Mount Olive Correctional Complex
- Interactive map of Mount Olive Correctional Complex
- Location: 1 Mountainside Way Mount Olive, West Virginia;
- Status: Open
- Security class: Maximum
- Capacity: 1,030
- Opened: 1995
- Managed by: West Virginia Division of Corrections and Rehabilitation

= Mount Olive Correctional Complex =

Maximum security prison in West Virginia

Mount Olive Correctional Complex (MOCC) is the male maximum security prison for the state of West Virginia, United States. MOCC is an operational unit of the West Virginia Division of Corrections and Rehabilitation.

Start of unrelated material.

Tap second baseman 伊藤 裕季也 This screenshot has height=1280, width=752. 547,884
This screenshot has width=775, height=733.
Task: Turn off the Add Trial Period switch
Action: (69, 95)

Built as a replacement for the Civil War-era West Virginia Penitentiary at Moundsville, Mount Olive Correctional Complex (MOCC) is located seven miles east of Montgomery on Cannelton Hollow Road in Fayette County. MOCC is the state's only maximum-security correctional facility and has a current capacity of 1,030 inmates. MOCC houses the most violent, high-risk, dangerous and disruptive inmates in the state and has the most diverse inmate population in the state; consisting of general population, punitive segregation, administrative segregation, intake, special management, mental health, acute medical, and work camp inmates.

Construction of MOCC began in the spring of 1991 and was completed in December 1994. The facility was dedicated on December 12, 1994, and received it first inmates on February 14, 1995. Inmate transfers were completed on March 27, 1995, and the West Virginia Penitentiary was closed. Total construction costs for MOCC were $61.8 million.

The facility is encompassed by a secure perimeter fence approximately one mile long. Of the 120-acre site, approximately 80 acres are inside the secure perimeter. Extensive use is made of both electronic and manual security controls. MOCC operates as a small town, having its own post office and ZIP code, power plant, electrical sub-station, fuel depot, water supply, central warehouse, maintenance garage, hospital and medical clinic, gymnasium, chapel, library, classrooms, courtroom, food service and laundry facilities.

Professionals through contractual agreements provide medical, dental, mental health and food services. The West Virginia Department of Education provides many educational and vocational programs for the inmate population such as ABE/GED, Transition Skills, Business Education, Vocational Agriculture, Welding and Culinary Arts. An Apprenticeship Program in Food Service is also available. Limited college courses for associate degrees are also available through BridgeValley Community & Technical College.

In partnership with Catalyst Ministries, Appalachian Bible College operates an on-site extension campus at MOCC which focuses on moral rehabilitation. Mount Olive Bible College offers an accredited Bachelor of Arts degree in Bible & Theology, and allows inmates to be ordained as ministers. This program is unique to all but two prisons in the United States.